> What you are asked to do:
Count every line below that holds "pixels". Number only.

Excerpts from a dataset
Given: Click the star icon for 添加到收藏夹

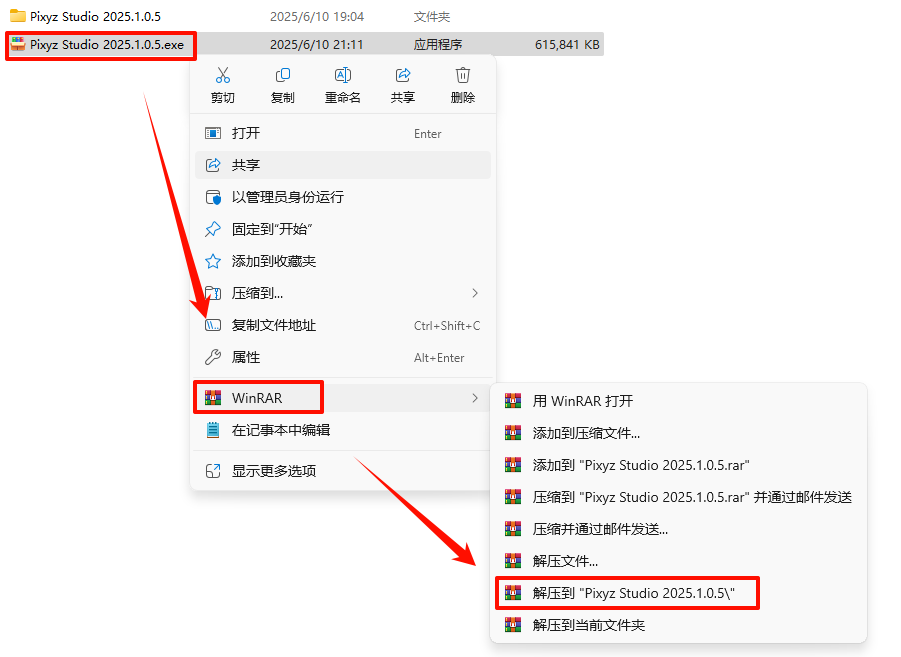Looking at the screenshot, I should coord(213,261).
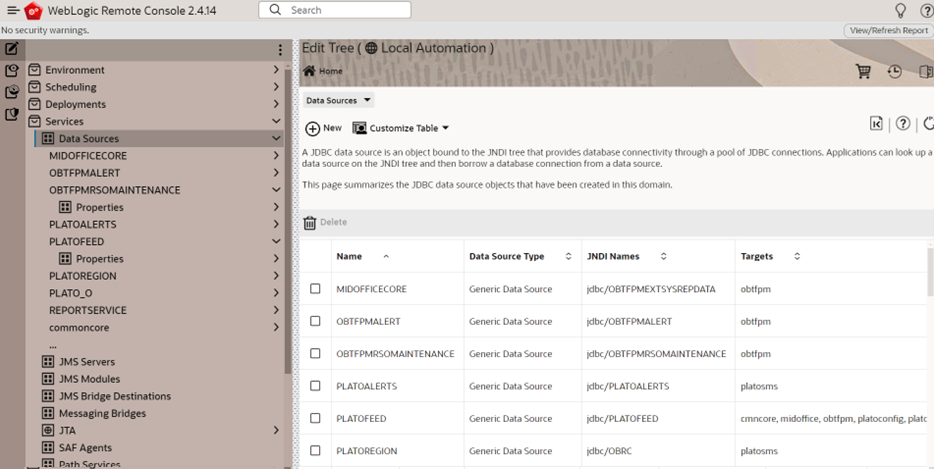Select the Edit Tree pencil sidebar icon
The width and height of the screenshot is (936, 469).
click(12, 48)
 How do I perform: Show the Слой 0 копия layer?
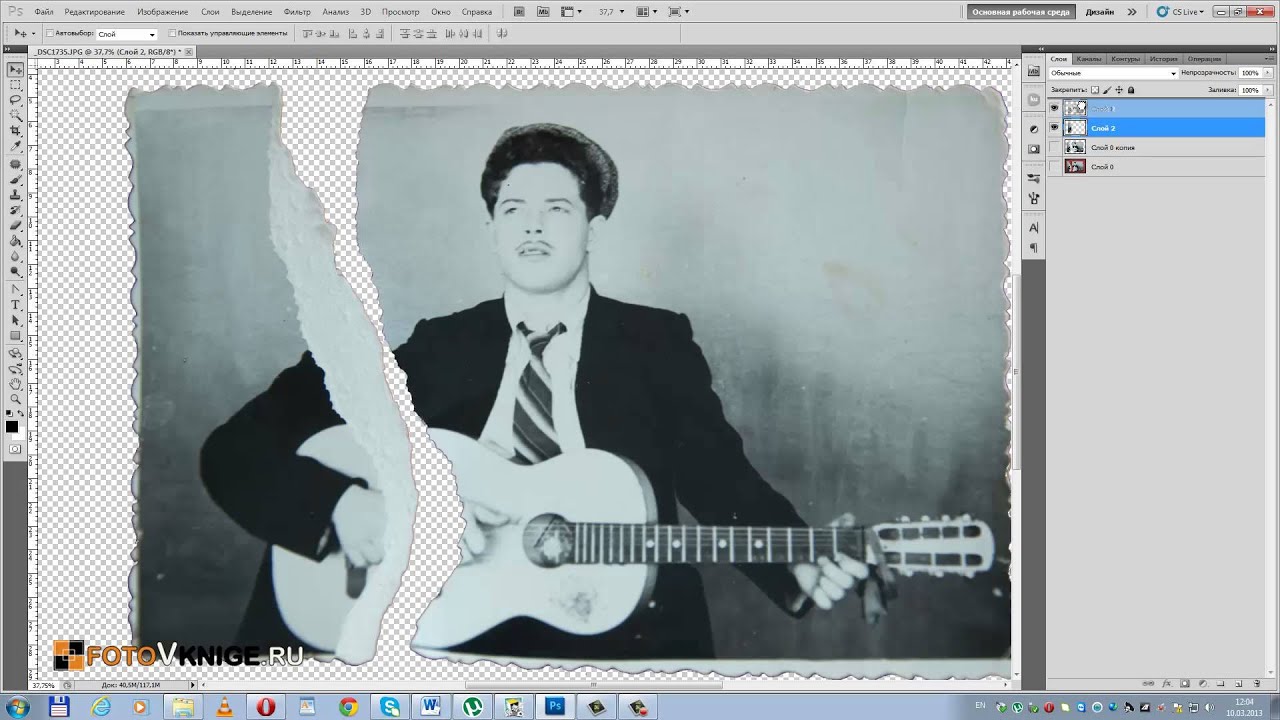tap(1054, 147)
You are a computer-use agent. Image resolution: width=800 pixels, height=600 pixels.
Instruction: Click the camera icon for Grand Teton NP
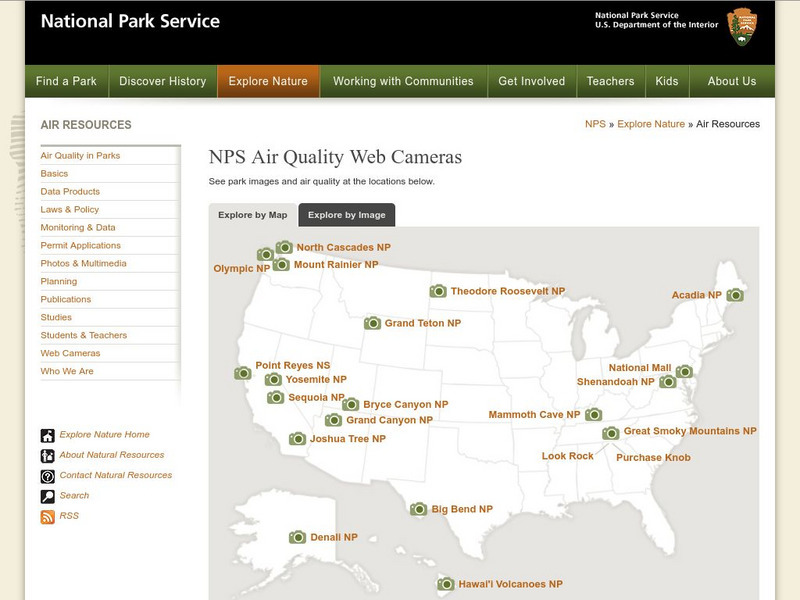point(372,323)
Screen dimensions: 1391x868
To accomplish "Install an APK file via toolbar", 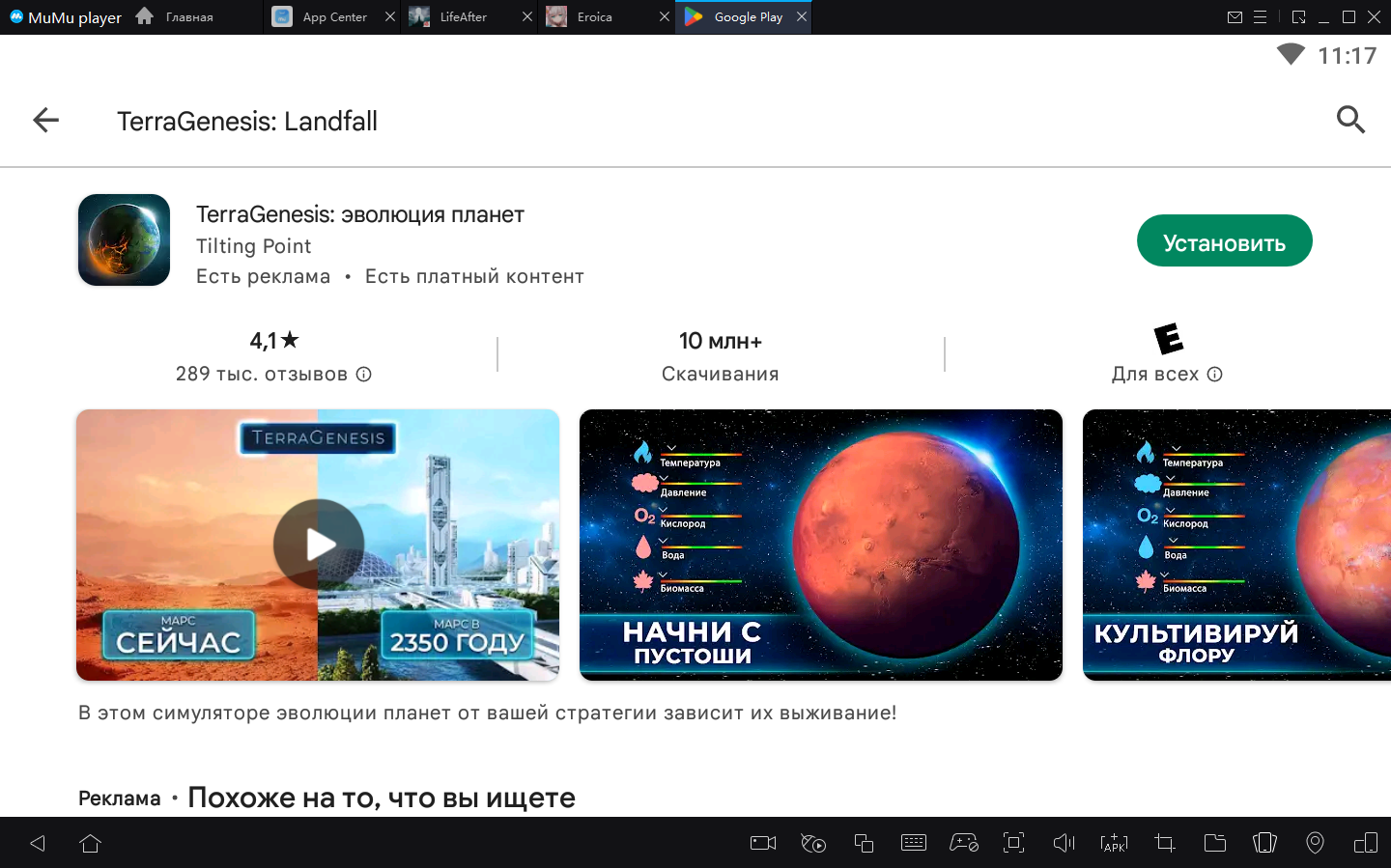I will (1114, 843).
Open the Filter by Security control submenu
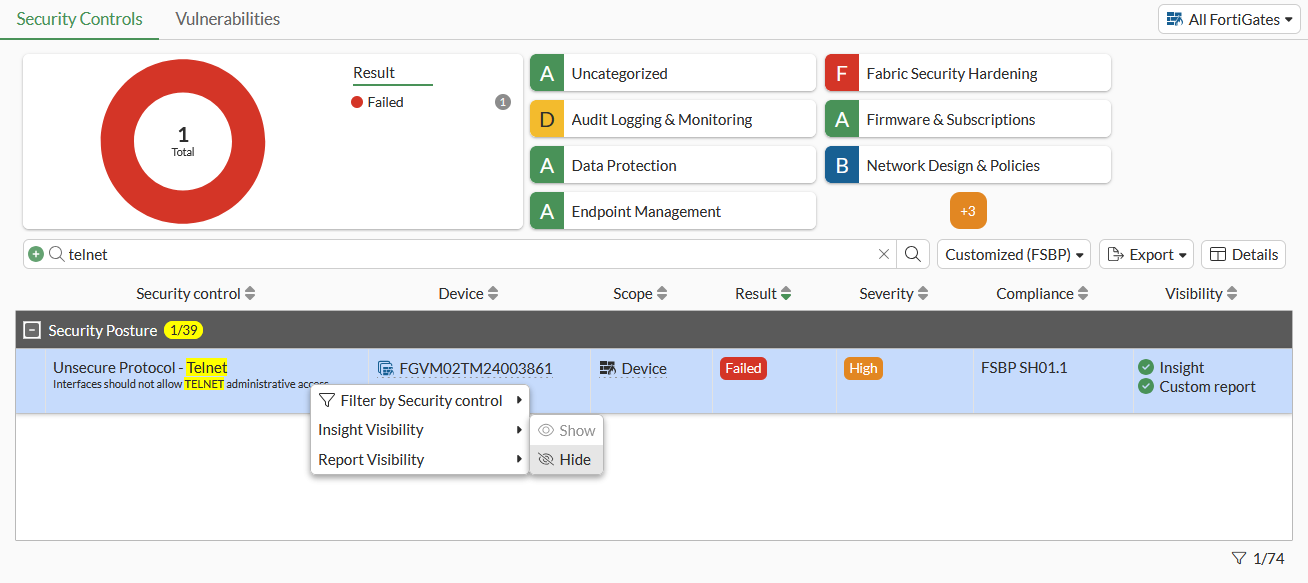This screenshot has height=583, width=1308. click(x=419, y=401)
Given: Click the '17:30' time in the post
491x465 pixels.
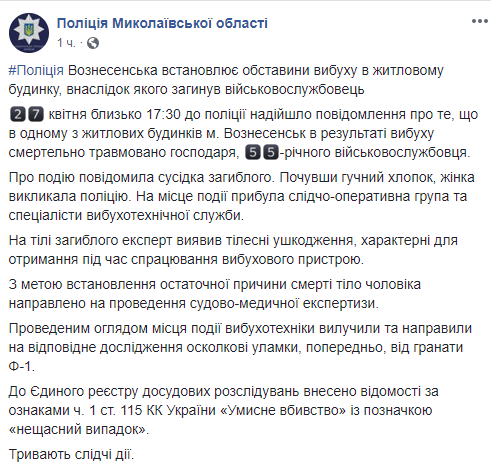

> Expected output:
2